━━ Records shown

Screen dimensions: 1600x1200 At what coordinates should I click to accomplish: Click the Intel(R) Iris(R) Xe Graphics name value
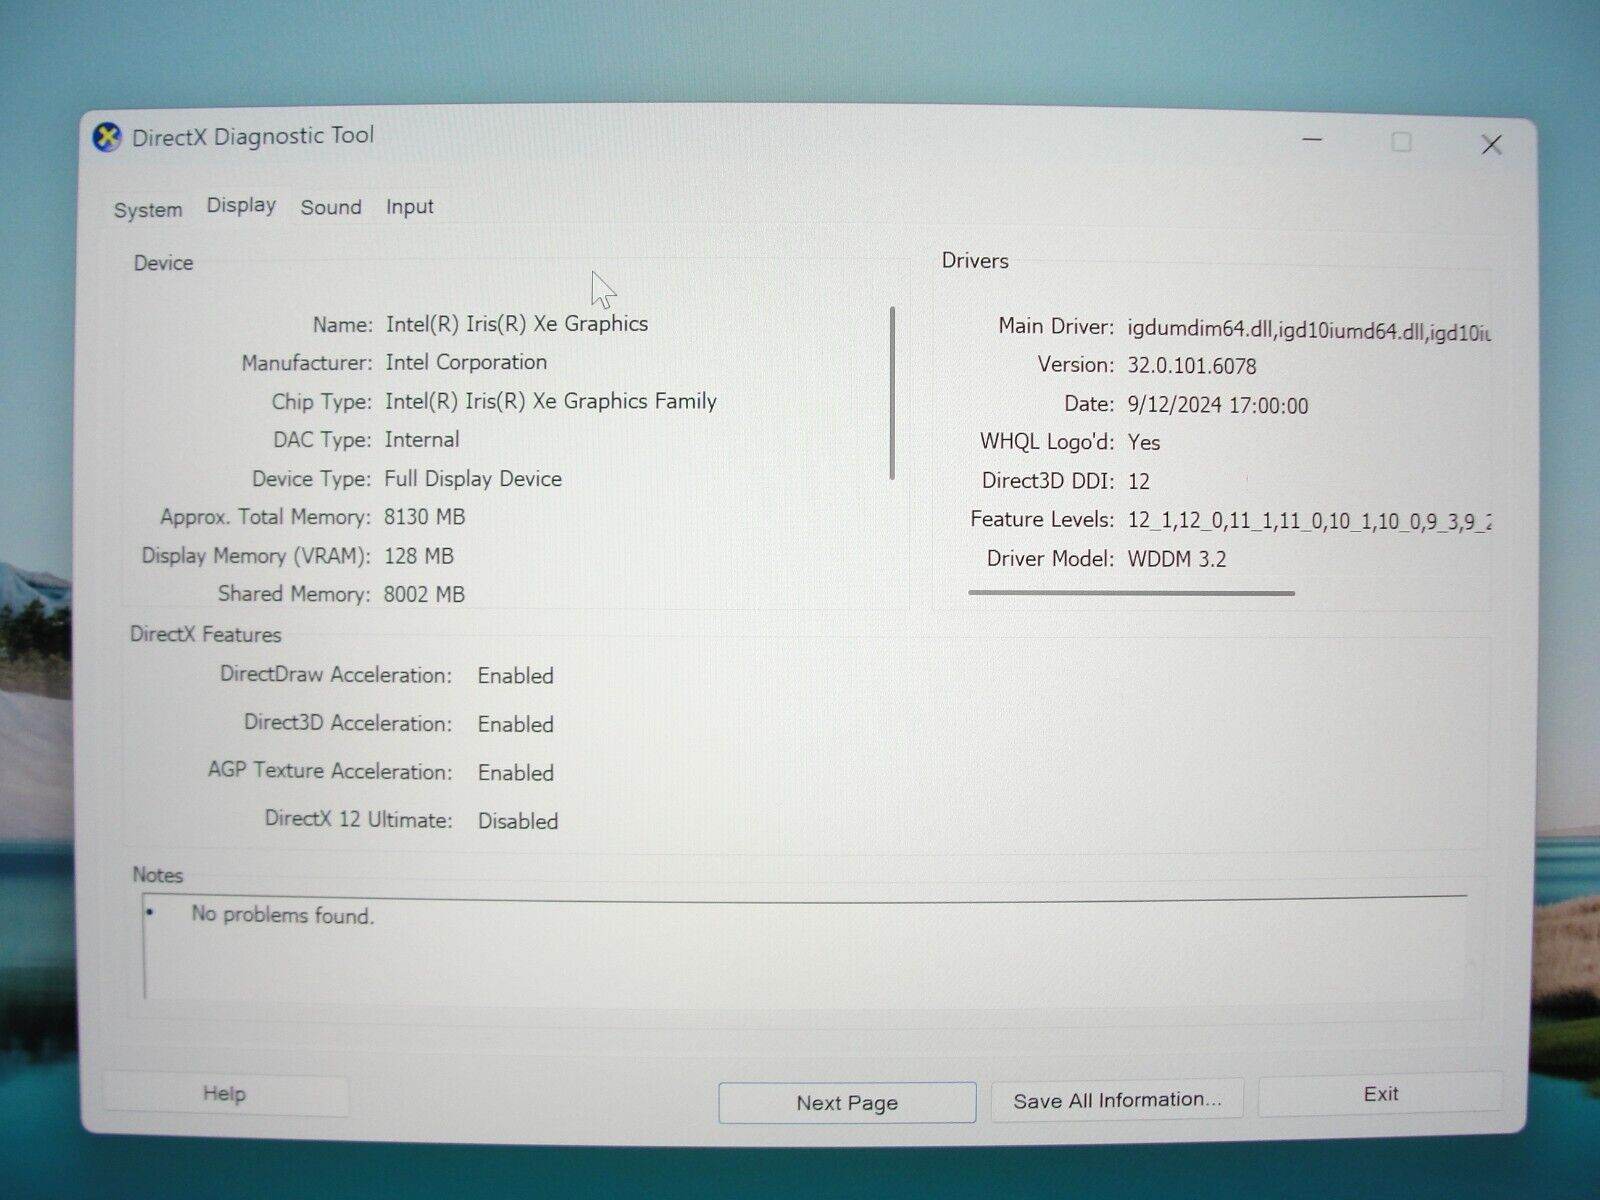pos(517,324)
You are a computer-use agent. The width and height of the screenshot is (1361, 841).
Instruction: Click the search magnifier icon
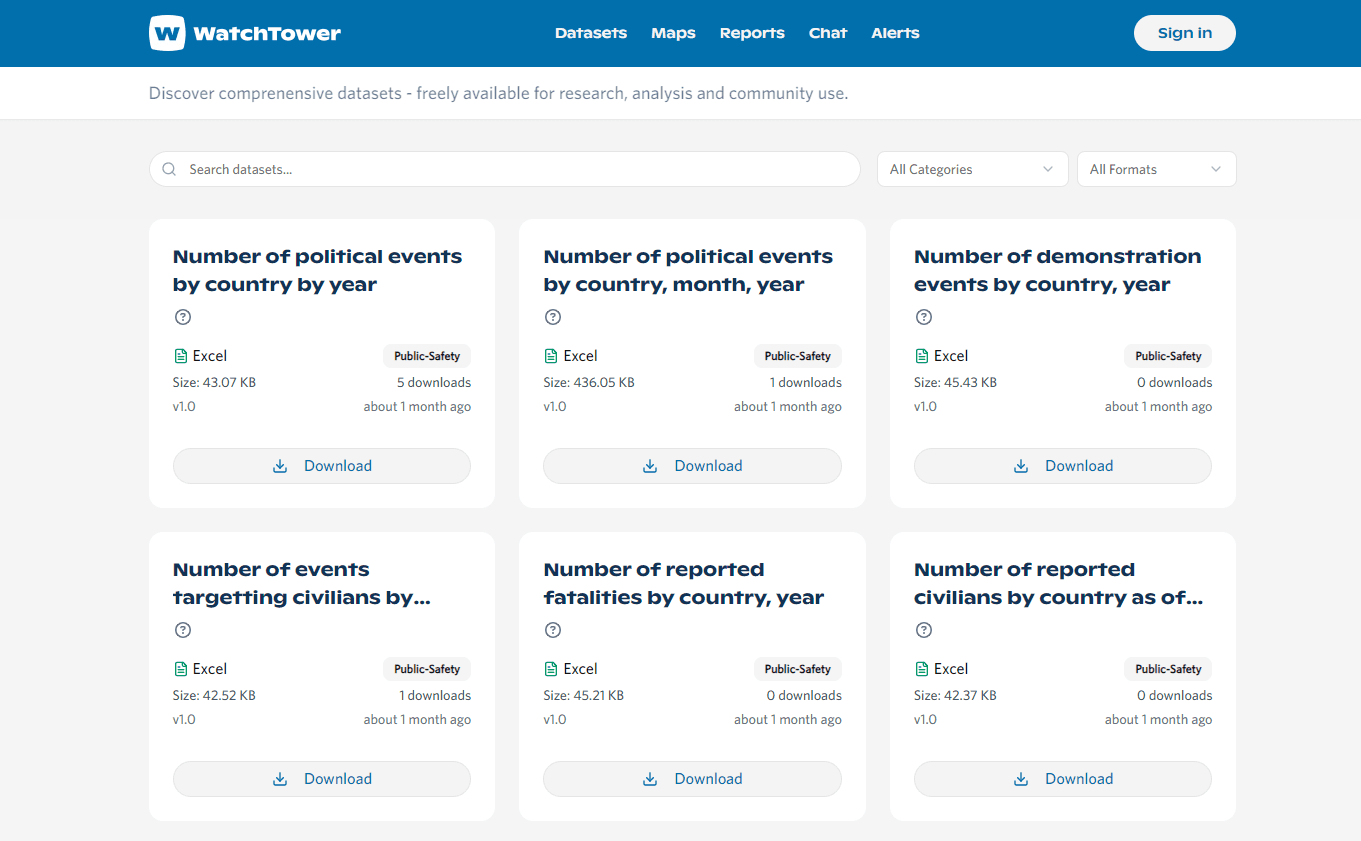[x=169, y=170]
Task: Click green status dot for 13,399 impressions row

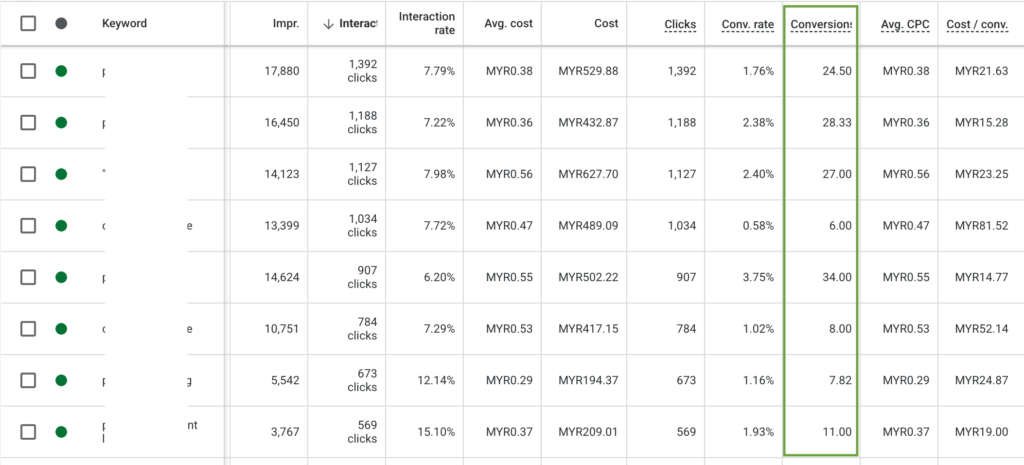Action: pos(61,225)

━━━━

§ **How to complete this task**
Copy the records exactly as they appear, excluding images.

§ **Reply to the exercise**
Screen dimensions: 1600x1200 At what coordinates should I click to accomplish: Click the Intel(R) Iris(R) Xe Graphics name value
pos(517,324)
You are a computer-use agent. The width and height of the screenshot is (1361, 841).
Instruction: Click the search magnifier icon
[x=169, y=170]
Task: Click green status dot for 13,399 impressions row

Action: pos(61,225)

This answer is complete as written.